EXERCISE PROMPT: The reply should hold only the lines from the one with "Новости smi2.ru (98, 1609)" to the one with "Participamos en la", both ends kept, exactly as they appear below, without any pictures.

INPUT FOR THIS TASK:
•••
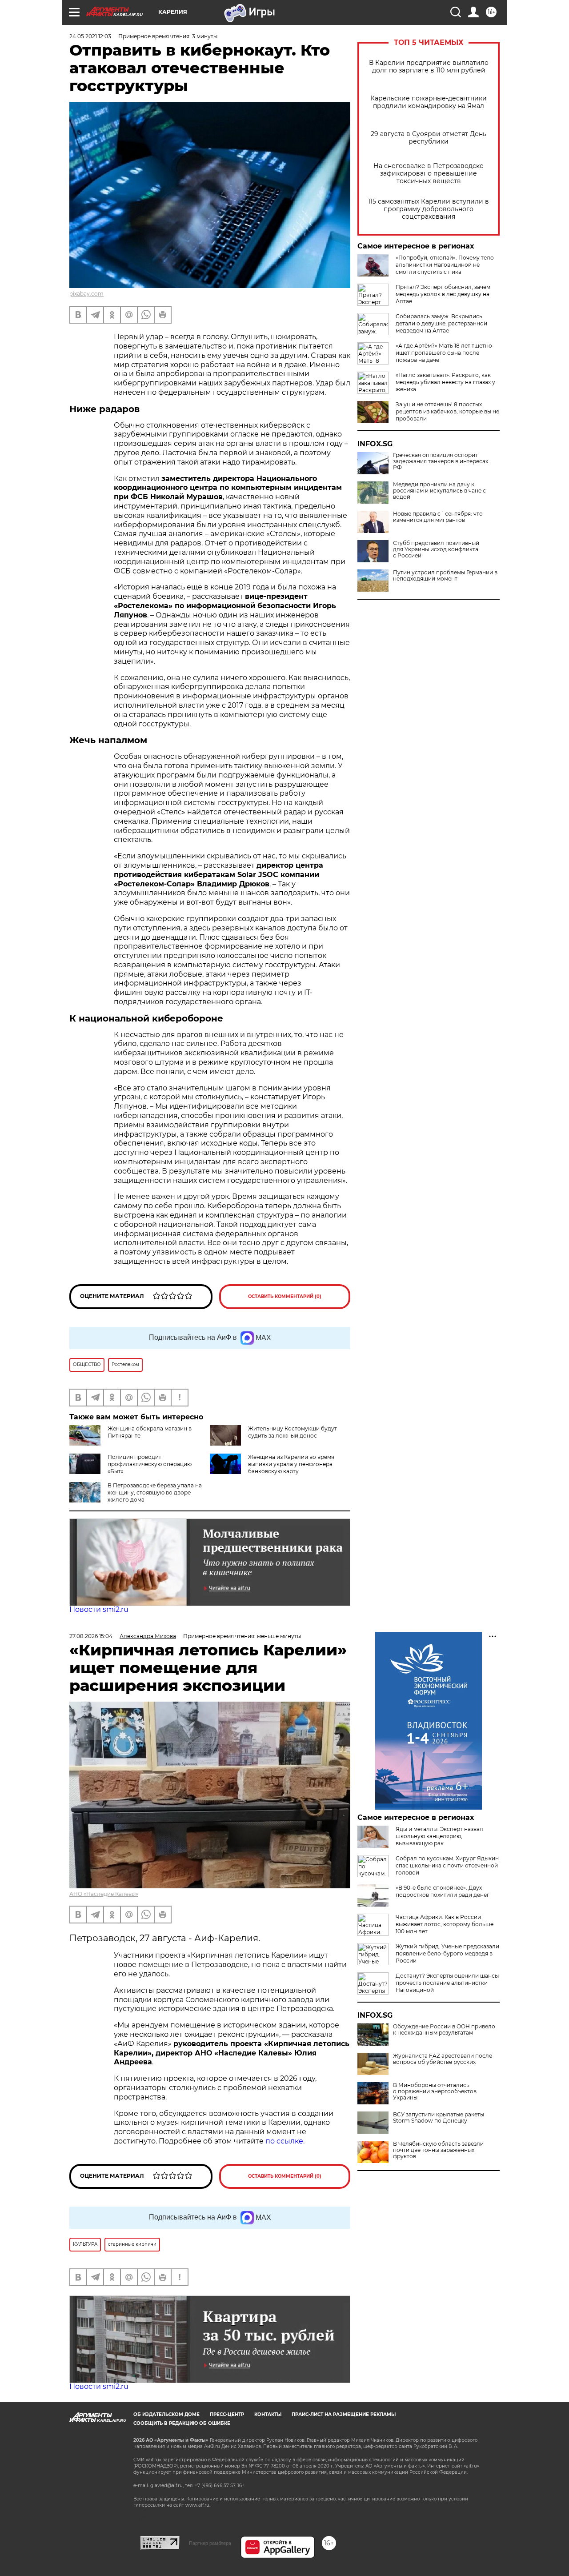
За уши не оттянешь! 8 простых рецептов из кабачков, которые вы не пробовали (447, 411)
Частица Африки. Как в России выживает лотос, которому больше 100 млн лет (444, 1924)
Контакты (267, 2414)
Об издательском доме (166, 2414)
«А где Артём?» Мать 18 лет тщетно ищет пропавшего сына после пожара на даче (444, 352)
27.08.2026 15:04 (90, 1636)
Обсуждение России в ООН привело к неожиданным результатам (444, 2029)
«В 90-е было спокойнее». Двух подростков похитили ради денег (442, 1891)
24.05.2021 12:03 (90, 36)
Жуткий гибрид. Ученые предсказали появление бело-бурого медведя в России (447, 1953)
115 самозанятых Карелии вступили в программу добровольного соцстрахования (428, 209)
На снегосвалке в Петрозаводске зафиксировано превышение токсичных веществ (428, 173)
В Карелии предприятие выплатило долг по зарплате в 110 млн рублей (429, 66)
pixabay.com (86, 293)
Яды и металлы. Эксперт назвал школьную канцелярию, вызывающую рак (439, 1836)
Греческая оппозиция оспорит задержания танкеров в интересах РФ (440, 461)
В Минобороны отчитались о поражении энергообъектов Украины (435, 2091)
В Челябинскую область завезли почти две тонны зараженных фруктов (438, 2150)
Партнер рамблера (210, 2543)
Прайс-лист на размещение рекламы (344, 2414)
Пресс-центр (227, 2414)
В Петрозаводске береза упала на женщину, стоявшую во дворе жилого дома (155, 1492)
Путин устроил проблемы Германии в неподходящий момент (445, 575)
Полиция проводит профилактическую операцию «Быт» (150, 1464)
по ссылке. (285, 2141)
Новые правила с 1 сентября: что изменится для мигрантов (438, 517)
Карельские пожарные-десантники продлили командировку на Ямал (428, 102)
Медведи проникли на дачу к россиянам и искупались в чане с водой (439, 490)
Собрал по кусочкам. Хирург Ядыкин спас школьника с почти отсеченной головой (447, 1865)
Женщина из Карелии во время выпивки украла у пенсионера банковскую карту (291, 1464)
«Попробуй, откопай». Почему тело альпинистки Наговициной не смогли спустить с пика (445, 264)
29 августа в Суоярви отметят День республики (428, 137)
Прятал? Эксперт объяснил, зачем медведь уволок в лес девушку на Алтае (443, 294)
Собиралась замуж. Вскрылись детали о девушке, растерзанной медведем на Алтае (441, 323)
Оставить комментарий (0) (284, 1296)
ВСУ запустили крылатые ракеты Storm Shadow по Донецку (438, 2117)
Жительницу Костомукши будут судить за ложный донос (292, 1432)
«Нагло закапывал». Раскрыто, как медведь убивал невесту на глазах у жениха (445, 382)
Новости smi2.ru (98, 1609)
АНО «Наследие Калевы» (103, 1894)
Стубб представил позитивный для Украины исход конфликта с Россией (436, 549)
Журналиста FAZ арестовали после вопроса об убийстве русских (442, 2059)
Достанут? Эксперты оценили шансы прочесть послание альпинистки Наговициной (447, 1982)
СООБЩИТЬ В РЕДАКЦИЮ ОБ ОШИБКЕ (181, 2423)
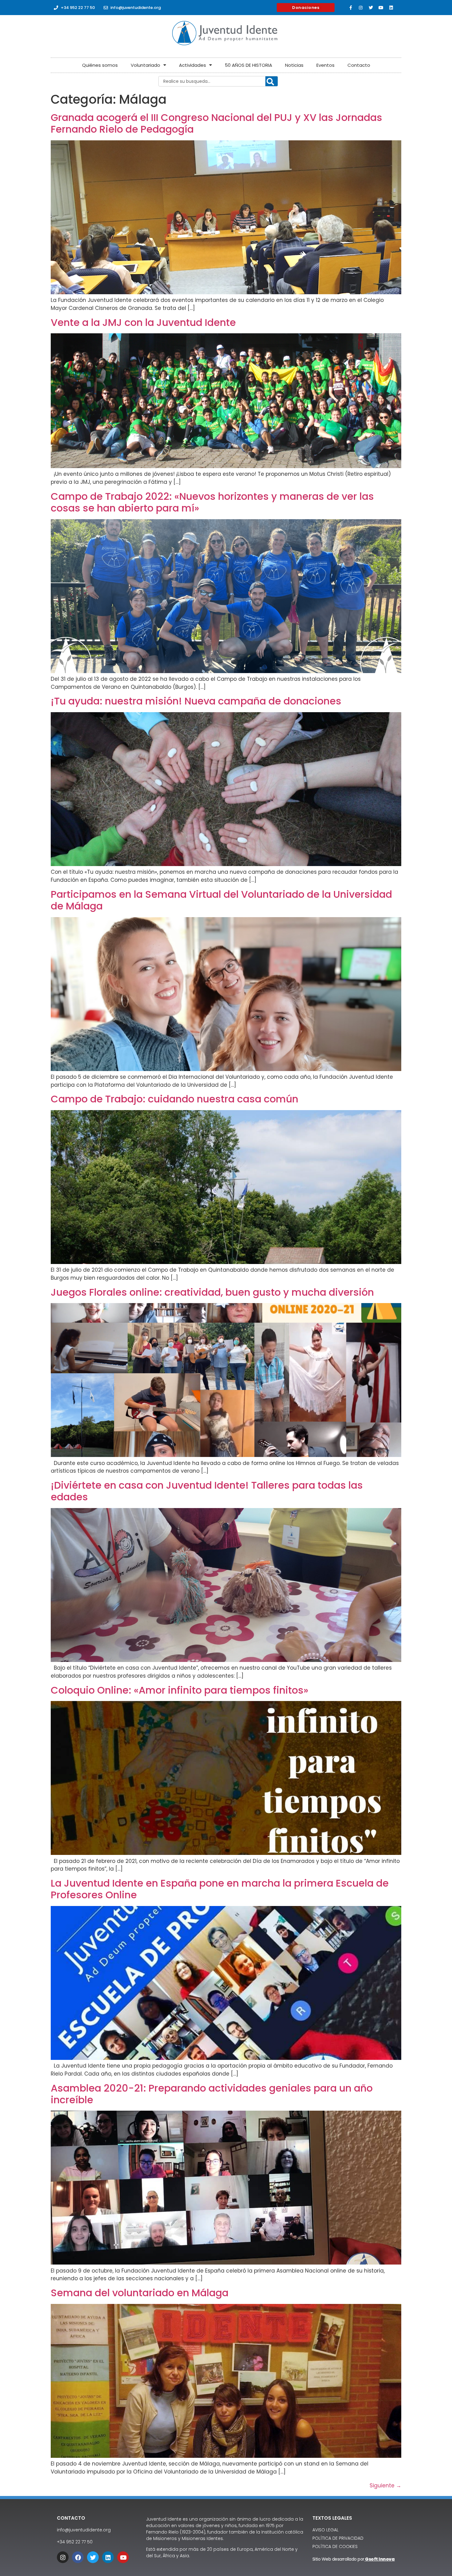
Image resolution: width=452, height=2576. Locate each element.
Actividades (192, 65)
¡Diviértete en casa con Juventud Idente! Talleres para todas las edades (207, 1491)
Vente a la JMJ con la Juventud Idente (143, 322)
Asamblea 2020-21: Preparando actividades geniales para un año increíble (212, 2094)
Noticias (294, 65)
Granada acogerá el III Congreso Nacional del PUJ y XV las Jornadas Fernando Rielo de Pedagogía (216, 123)
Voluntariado (145, 65)
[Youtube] (381, 7)
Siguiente (385, 2485)
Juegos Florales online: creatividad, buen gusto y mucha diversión (212, 1292)
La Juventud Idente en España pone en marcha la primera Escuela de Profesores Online (220, 1889)
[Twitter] (371, 7)
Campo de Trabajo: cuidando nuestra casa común (174, 1099)
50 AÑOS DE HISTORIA (248, 65)
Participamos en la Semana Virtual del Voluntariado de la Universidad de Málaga (221, 900)
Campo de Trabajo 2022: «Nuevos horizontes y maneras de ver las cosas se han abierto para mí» (212, 502)
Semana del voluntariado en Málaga (139, 2293)
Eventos (325, 65)
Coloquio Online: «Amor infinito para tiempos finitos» (179, 1690)
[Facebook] (78, 2557)
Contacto (358, 65)
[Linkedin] (391, 7)
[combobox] (218, 81)
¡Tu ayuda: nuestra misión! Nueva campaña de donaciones (196, 701)
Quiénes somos (100, 65)
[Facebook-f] (350, 7)
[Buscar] (271, 81)
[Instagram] (360, 7)
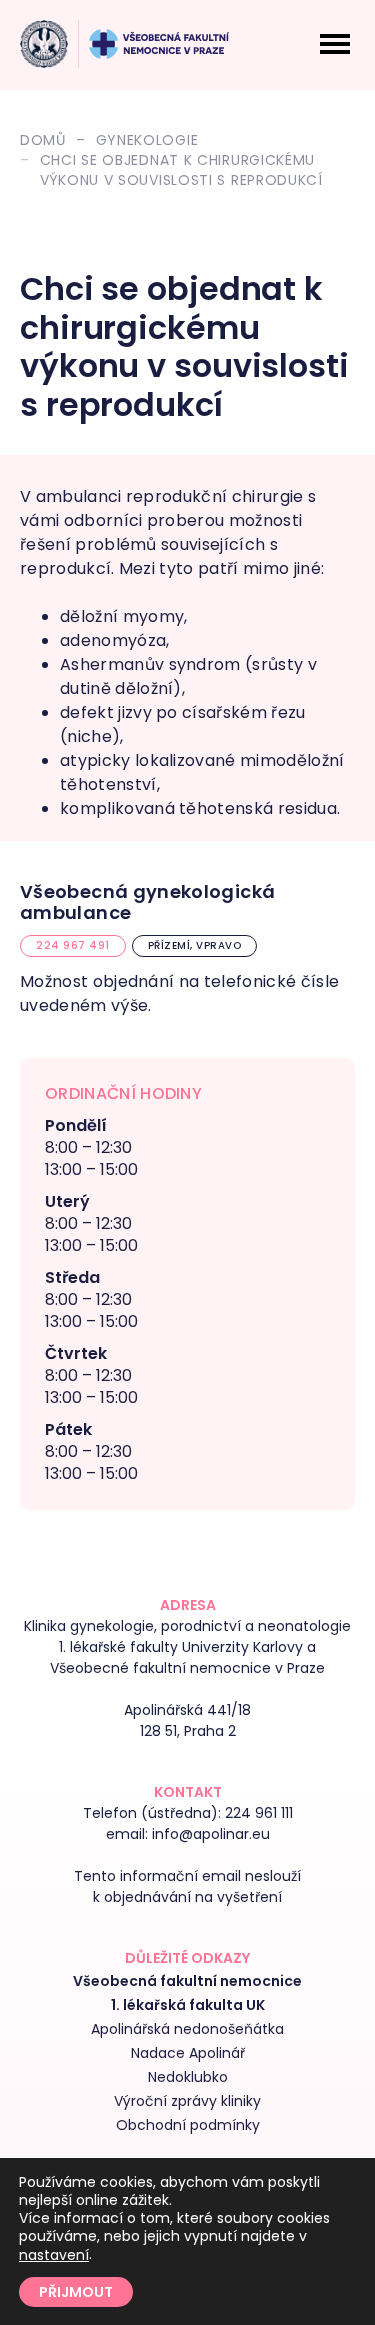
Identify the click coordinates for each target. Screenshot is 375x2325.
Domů (43, 140)
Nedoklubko (188, 2077)
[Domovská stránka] (44, 44)
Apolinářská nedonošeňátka (187, 2029)
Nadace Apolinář (188, 2053)
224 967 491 (73, 945)
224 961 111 (259, 1813)
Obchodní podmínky (188, 2125)
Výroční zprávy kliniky (187, 2101)
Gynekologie (147, 140)
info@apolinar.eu (211, 1834)
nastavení (54, 2255)
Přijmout (76, 2292)
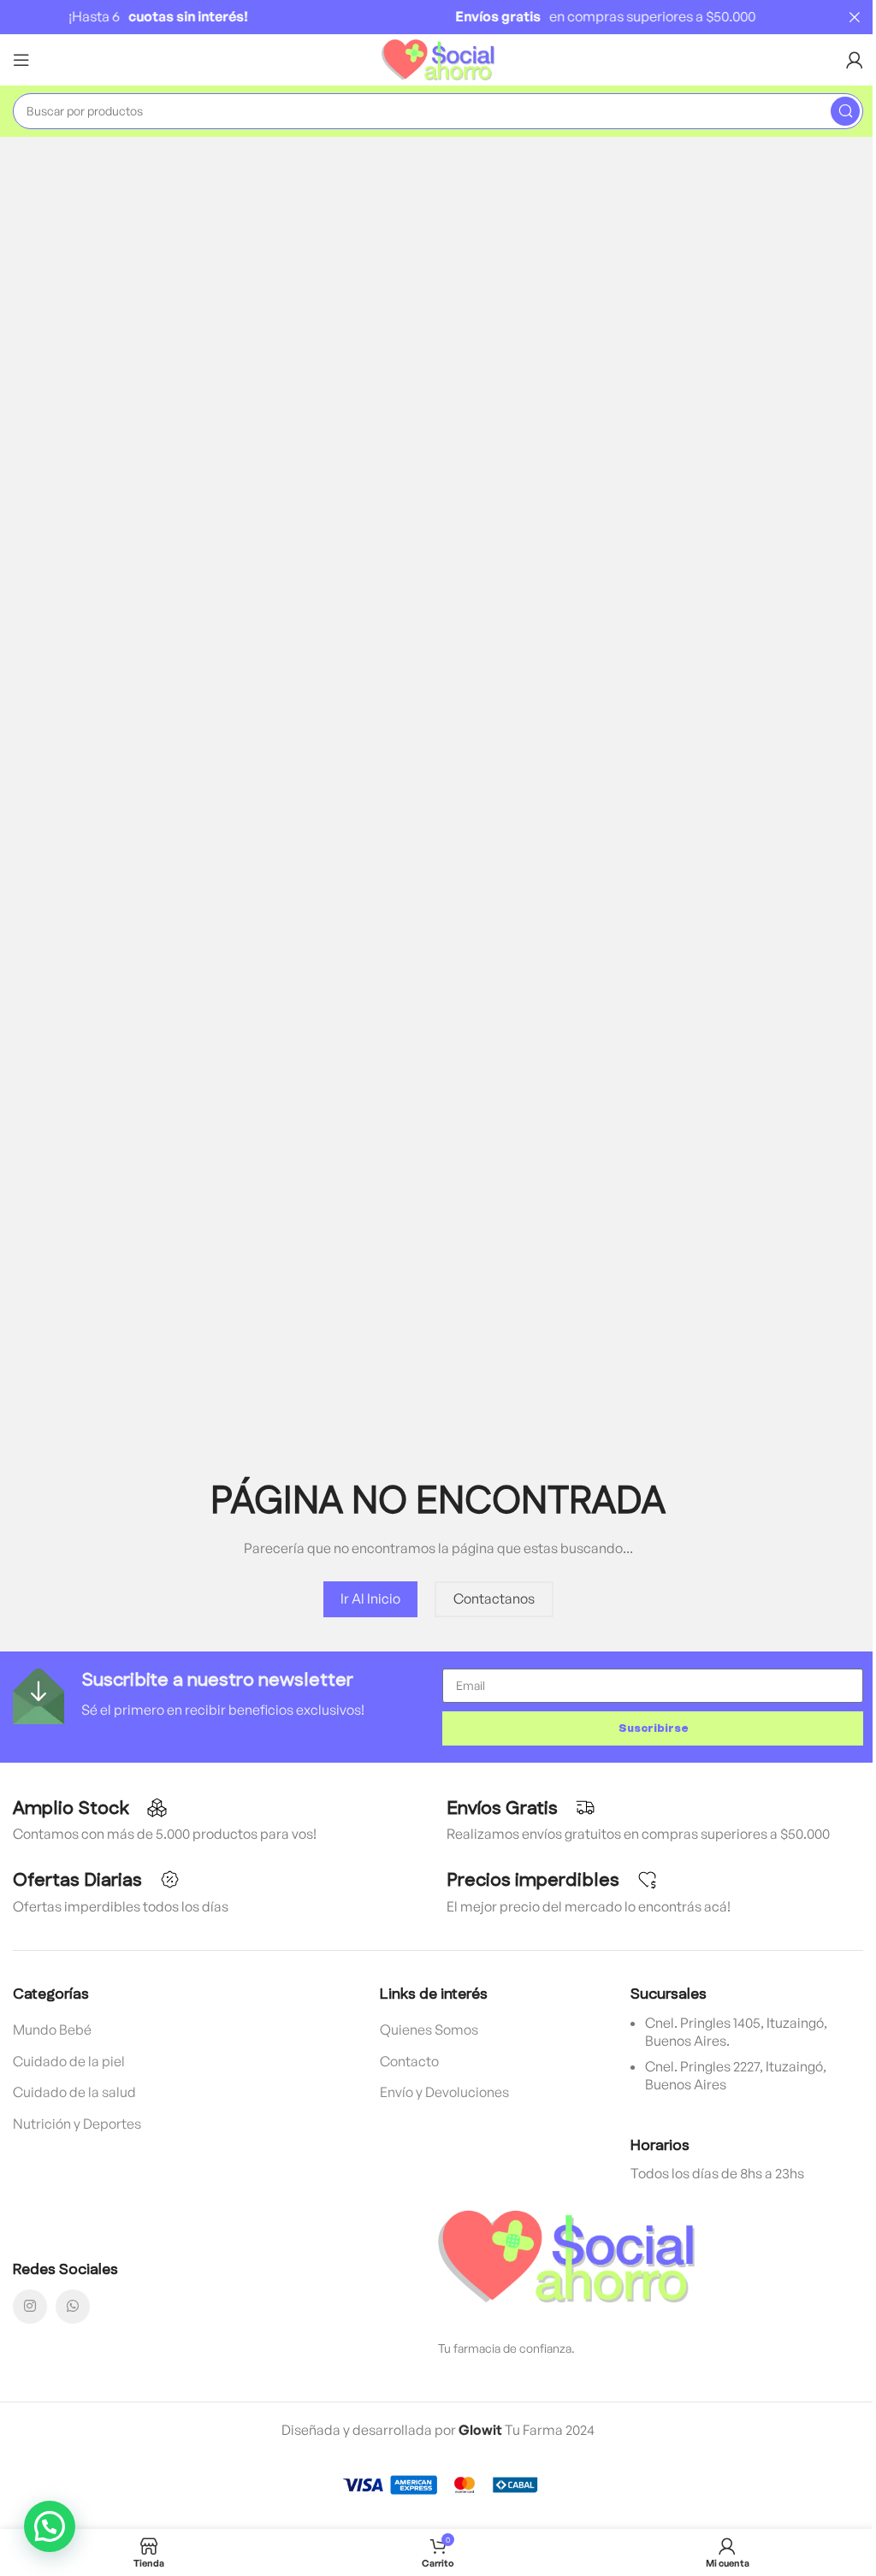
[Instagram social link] (30, 2306)
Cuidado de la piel (69, 2061)
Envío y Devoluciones (444, 2091)
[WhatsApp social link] (73, 2306)
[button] (49, 2526)
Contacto (409, 2061)
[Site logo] (438, 58)
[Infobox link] (223, 1696)
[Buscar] (845, 111)
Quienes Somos (429, 2029)
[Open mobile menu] (21, 60)
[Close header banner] (854, 17)
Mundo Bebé (52, 2029)
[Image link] (566, 2255)
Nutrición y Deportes (77, 2123)
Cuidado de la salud (74, 2091)
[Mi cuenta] (855, 60)
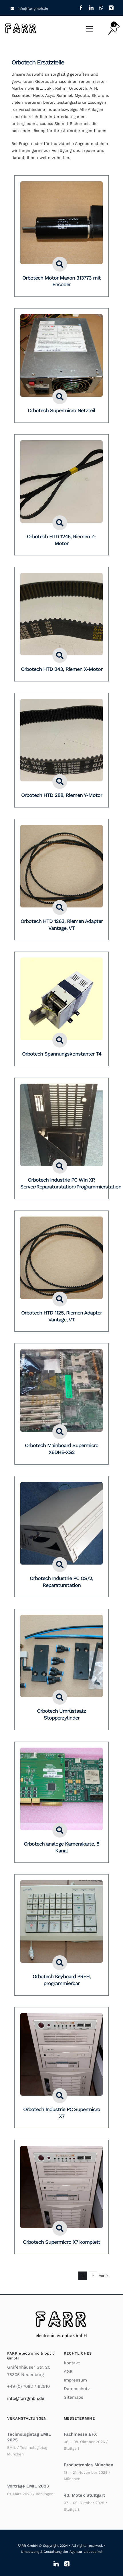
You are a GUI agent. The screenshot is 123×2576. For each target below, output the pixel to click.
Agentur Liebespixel (86, 2552)
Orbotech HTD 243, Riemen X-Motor (61, 669)
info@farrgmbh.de (33, 9)
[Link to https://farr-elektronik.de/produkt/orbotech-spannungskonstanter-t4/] (59, 1040)
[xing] (111, 7)
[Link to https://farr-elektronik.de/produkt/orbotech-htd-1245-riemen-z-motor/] (59, 522)
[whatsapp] (101, 7)
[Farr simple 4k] (20, 24)
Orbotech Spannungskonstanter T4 (61, 1054)
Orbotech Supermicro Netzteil (61, 410)
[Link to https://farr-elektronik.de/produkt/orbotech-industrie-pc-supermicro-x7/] (59, 2095)
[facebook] (81, 7)
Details (61, 223)
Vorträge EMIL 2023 (28, 2486)
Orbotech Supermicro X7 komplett (61, 2242)
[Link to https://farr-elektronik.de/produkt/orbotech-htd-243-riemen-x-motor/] (59, 655)
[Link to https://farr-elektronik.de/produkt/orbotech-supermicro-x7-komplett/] (59, 2228)
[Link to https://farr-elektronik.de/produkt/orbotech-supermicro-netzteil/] (59, 396)
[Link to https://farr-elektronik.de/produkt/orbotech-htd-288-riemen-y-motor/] (59, 781)
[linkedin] (91, 7)
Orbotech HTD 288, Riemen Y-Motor (61, 795)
•••
RESPONSE TO THIS TASK:
Новости smi2.ru (98, 1609)
АНО «Наследие Калевы» (103, 1894)
Стубб представил позитивный для Украины исход конфликта с Россией (436, 549)
Журналиста FAZ арестовали после вопроса об убийстве русских (442, 2059)
Достанут? Эксперты оценили шансы прочесть послание альпинистки Наговициной (447, 1982)
СООБЩИТЬ В РЕДАКЦИЮ ОБ ОШИБКЕ (181, 2423)
Image resolution: width=452, height=2576. Locate each element.
Actividades (192, 65)
¡Diviértete en casa con Juventud Idente! Talleres para todas las edades (207, 1491)
Vente a la JMJ con la Juventud Idente (143, 322)
Asamblea 2020-21: Preparando actividades geniales para un año increíble (212, 2094)
Noticias (294, 65)
Granada acogerá el III Congreso Nacional del PUJ y XV las Jornadas Fernando Rielo de Pedagogía (216, 123)
Voluntariado (145, 65)
[Youtube] (381, 7)
Siguiente (385, 2485)
Juegos Florales online: creatividad, buen gusto y mucha diversión (212, 1292)
La Juventud Idente en España pone en marcha la primera Escuela de Profesores Online (220, 1889)
[Twitter] (371, 7)
Campo de Trabajo: cuidando nuestra casa común (174, 1099)
50 AÑOS DE HISTORIA (248, 65)
Participamos en la Semana Virtual del Voluntariado de la Universidad de Málaga (221, 900)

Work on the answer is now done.